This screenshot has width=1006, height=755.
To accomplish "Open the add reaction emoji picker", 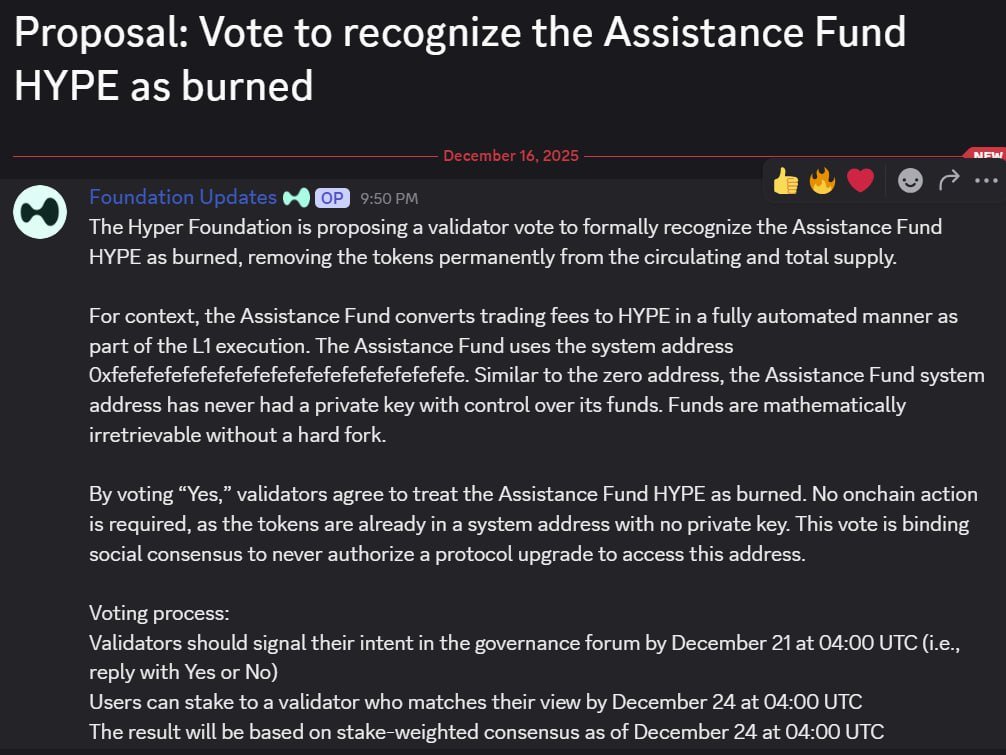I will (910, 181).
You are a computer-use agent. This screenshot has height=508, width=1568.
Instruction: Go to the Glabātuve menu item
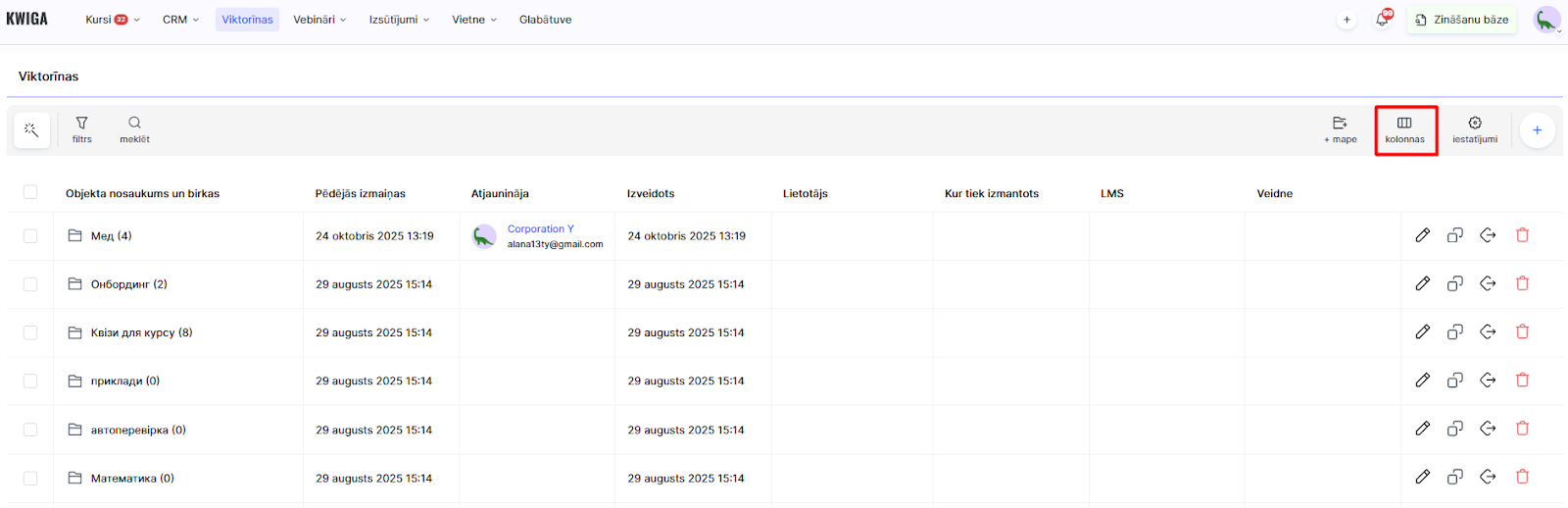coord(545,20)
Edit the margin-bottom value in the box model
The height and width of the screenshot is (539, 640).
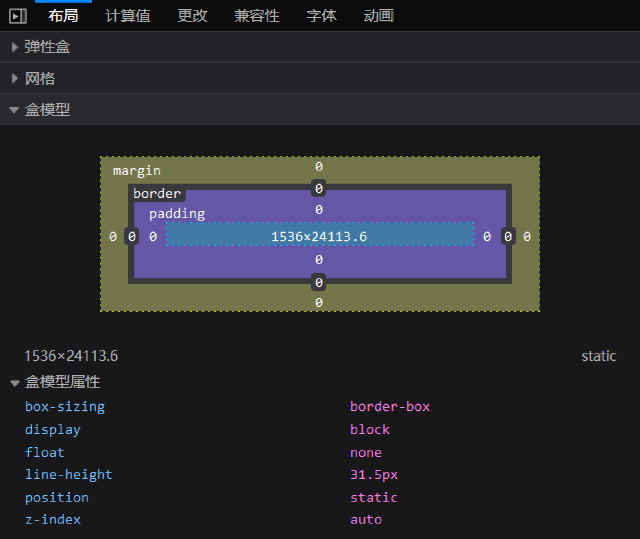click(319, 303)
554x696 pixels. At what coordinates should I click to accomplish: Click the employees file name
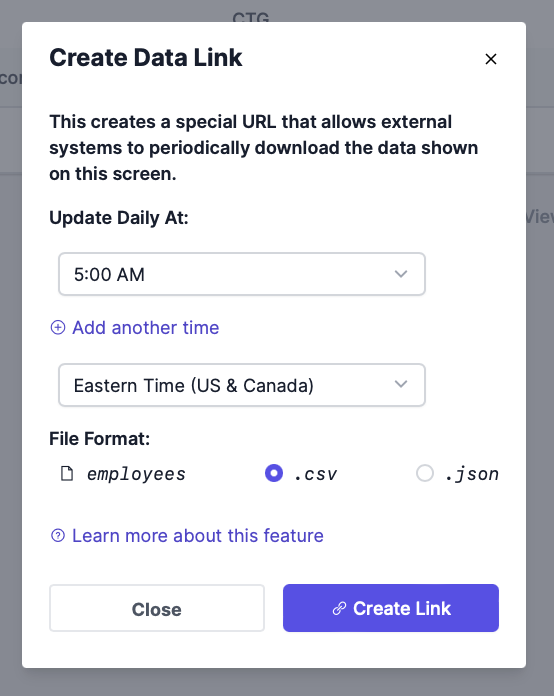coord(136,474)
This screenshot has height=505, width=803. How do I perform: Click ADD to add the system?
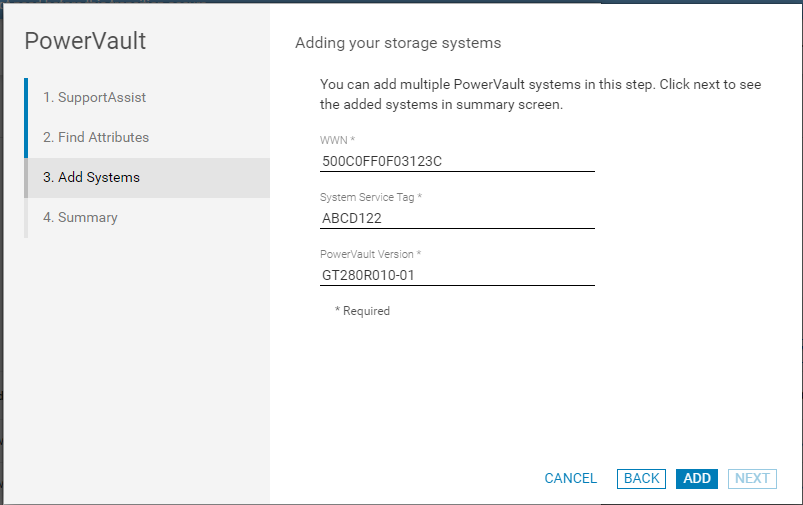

+ + + + + + +

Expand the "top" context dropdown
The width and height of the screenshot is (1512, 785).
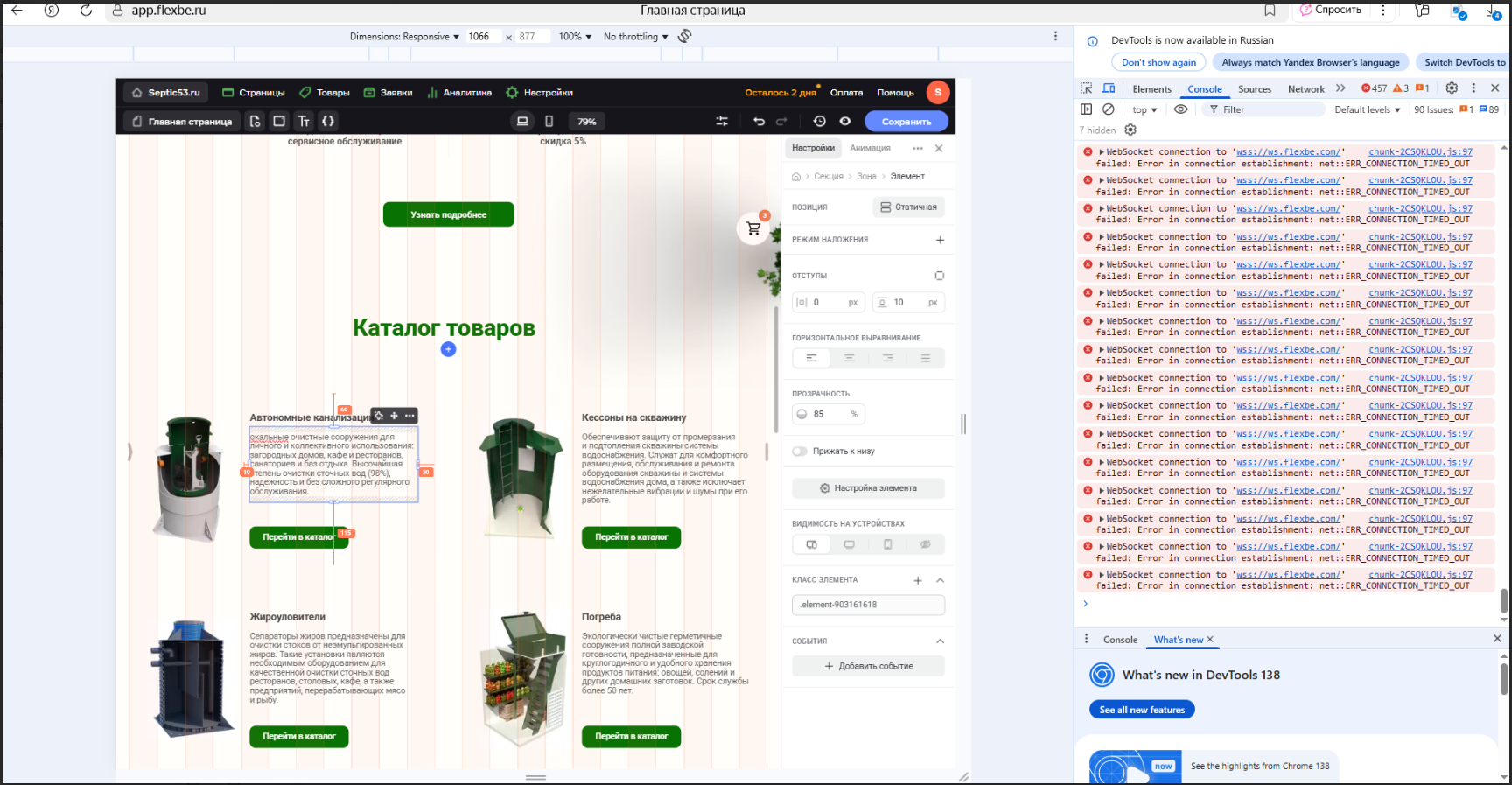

+ + + + + + +

Recast the material as a Markdown table with the columns Row and Text. Begin with the line containing "You are a computer-use" and continue through the line containing "This screenshot has height=505, width=803.", omitting blank lines and leaving the pictures out.

» TASK OUTPUT
| Row | Text |
|---|---|
| 1 | You are a computer-use agent. This screenshot has height=508, width=1568. |
| 2 | Instruction: Go to the Glabātuve menu item |
| 3 | coord(545,20) |
| 4 | Edit the margin-bottom value in the box model |
| 5 | The height and width of the screenshot is (539, 640). |
| 6 | click(319, 303) |
| 7 | 554x696 pixels. At what coordinates should I click to accomplish: Click the employees file name |
| 8 | coord(136,474) |
| 9 | This screenshot has height=505, width=803. How do I perform: Click ADD to add the system? |